Why
You use Python, and get some errors look like: [SSL: CERTIFICATE_VERIFY_FAILED]
I encountered this error only in the corporate environment
How
First:
python -c "import ssl; print(ssl.get_default_verify_paths().openssl_cafile)"
If you got the path, then you can use it:
import os
import ssl
os.environ['REQUESTS_CA_BUNDLE'] = ssl.get_default_verify_paths().openssl_cafile
Create your custom ca file
In case the above does not work, you can try to create a custom CA bundle that includes both the system CA bundle and your corporate CA bundle:
cat "$(python -c "import ssl; print(ssl.get_default_verify_paths().openssl_cafile)")" /path/to/your/corporate/ca.pem > /path/to/custom/ca.pem
Make sure your corporate CA bundle is in PEM format and has a .pem extension
In Python code:
import os
os.environ['REQUESTS_CA_BUNDLE'] = "/path/to/custom/ca.pem"
If you do not want to change the environment variable, you can use certifi:
pip install certifi
# Make a back up
cp "$(python -c "import certifi; print(certifi.where())")" "$(python -c "import certifi; print(certifi.where())").backup"
cp /path/to/custom/ca.pem "$(python -c "import certifi; print(certifi.where())")"
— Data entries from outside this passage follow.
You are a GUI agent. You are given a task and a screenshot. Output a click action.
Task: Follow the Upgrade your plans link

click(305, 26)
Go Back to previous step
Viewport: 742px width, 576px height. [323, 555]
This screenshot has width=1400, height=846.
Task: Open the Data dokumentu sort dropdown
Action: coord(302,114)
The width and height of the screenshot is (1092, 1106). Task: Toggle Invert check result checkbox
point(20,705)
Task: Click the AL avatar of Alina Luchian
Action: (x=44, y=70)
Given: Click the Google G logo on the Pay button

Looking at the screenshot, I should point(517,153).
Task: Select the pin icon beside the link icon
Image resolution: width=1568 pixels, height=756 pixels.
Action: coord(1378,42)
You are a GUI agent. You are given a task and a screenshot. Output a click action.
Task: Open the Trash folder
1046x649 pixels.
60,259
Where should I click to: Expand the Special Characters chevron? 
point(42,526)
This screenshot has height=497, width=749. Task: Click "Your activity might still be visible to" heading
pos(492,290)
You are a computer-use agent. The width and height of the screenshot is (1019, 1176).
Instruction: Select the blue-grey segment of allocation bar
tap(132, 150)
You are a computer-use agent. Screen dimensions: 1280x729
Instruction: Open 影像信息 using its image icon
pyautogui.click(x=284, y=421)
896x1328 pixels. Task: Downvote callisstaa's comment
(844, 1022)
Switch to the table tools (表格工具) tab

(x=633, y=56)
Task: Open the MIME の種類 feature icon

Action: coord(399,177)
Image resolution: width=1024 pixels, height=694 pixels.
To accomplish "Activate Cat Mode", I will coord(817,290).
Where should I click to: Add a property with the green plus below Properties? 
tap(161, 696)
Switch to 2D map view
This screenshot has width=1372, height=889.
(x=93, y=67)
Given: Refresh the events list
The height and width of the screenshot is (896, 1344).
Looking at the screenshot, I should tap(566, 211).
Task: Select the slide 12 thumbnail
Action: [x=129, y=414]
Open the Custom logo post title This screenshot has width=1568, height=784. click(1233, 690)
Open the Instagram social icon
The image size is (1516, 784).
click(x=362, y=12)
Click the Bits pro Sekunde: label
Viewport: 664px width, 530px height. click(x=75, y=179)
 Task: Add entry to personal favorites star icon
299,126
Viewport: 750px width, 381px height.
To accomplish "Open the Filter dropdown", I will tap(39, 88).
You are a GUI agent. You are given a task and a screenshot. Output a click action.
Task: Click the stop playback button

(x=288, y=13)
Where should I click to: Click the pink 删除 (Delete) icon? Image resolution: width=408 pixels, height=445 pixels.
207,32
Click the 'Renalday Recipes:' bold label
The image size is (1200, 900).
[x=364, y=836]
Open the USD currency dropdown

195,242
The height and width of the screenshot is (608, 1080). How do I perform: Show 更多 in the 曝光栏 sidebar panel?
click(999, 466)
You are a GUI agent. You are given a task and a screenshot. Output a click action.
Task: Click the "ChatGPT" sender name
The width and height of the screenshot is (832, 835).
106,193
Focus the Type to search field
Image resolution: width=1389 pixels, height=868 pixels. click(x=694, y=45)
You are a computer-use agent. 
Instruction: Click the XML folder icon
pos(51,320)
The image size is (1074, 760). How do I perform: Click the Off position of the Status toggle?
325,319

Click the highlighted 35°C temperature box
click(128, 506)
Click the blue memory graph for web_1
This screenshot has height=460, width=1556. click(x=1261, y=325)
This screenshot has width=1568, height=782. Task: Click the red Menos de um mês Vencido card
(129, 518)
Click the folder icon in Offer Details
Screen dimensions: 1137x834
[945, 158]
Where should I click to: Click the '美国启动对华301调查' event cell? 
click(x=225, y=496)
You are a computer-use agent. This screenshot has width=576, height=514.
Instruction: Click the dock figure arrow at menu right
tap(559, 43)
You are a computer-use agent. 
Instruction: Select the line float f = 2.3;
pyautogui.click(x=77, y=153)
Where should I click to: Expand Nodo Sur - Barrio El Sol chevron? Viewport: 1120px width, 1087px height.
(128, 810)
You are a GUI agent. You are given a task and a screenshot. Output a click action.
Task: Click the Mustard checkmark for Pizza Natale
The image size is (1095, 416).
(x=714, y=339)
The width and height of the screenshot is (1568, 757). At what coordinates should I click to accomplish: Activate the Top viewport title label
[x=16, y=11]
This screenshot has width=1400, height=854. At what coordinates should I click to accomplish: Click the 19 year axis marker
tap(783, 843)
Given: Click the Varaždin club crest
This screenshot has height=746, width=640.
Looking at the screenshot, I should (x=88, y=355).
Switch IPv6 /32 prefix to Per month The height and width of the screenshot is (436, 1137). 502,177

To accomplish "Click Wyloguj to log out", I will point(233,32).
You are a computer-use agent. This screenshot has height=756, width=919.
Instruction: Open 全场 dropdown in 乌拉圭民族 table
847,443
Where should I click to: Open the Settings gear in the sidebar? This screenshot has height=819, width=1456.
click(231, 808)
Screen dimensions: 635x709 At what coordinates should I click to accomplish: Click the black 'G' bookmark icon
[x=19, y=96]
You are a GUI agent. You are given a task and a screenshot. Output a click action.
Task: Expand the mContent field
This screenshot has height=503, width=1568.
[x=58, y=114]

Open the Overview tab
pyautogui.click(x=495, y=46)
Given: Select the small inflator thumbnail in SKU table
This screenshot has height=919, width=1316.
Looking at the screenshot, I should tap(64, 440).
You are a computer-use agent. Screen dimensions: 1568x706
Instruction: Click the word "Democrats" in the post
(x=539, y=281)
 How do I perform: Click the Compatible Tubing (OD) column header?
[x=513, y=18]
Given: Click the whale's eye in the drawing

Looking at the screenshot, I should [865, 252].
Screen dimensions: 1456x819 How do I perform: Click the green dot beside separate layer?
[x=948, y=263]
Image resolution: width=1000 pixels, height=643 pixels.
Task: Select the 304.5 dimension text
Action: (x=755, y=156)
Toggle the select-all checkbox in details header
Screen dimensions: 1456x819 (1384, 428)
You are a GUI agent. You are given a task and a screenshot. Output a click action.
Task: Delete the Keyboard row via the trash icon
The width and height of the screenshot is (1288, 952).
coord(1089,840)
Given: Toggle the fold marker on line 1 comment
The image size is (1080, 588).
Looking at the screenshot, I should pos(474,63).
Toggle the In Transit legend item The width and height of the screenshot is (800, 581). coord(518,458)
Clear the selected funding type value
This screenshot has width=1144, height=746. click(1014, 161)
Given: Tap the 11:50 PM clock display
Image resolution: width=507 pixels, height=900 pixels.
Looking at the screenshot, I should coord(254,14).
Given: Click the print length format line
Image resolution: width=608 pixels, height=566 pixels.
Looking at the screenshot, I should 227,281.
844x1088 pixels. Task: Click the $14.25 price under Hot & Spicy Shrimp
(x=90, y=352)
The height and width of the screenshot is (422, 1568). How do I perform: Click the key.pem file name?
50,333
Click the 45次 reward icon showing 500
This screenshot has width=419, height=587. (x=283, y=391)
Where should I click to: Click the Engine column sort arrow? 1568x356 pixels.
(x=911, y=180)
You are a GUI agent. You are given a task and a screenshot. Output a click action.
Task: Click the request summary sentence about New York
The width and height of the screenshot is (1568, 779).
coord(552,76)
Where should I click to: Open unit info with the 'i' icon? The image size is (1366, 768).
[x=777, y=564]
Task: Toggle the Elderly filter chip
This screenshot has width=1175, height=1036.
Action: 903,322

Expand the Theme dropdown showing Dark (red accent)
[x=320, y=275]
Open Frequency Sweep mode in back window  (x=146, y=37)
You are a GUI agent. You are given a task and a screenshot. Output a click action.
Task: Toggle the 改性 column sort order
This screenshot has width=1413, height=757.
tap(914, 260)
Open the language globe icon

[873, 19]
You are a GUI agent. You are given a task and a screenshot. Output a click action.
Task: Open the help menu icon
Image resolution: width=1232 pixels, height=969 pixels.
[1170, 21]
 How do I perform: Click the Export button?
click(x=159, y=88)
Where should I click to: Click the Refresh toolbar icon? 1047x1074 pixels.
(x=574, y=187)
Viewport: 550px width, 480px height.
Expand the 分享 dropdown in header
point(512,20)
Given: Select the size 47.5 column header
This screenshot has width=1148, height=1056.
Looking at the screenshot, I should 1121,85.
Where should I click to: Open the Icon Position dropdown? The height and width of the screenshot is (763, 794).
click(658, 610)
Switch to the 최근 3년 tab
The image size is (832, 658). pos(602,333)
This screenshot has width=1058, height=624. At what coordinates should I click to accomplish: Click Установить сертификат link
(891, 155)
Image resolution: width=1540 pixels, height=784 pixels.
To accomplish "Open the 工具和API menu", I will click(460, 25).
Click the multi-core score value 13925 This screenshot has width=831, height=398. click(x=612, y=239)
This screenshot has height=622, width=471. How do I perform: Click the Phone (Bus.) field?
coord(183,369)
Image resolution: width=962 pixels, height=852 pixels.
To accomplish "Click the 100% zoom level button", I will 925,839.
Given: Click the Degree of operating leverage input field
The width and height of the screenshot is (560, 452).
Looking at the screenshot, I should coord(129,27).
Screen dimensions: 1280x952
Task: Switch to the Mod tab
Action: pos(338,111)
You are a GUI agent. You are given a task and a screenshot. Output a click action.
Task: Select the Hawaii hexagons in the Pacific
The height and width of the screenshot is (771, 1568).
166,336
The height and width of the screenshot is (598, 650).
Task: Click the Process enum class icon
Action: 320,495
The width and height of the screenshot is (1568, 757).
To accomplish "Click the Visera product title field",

If certifi gets updated, you’ll need to reapply the changes.
Note
If you Google the problem, you will see some GitHub issues or Stack Overflow answers, and there is some common solution suggested:
pip install requests==2.27.1
import os
os.environ['CURL_CA_BUNDLE'] = ''
or:
import requests
response = requests.get('https://example.com', verify=False)
Both of the above solutions could solve the problem, however, this will disable the certificate verification which is unsafe.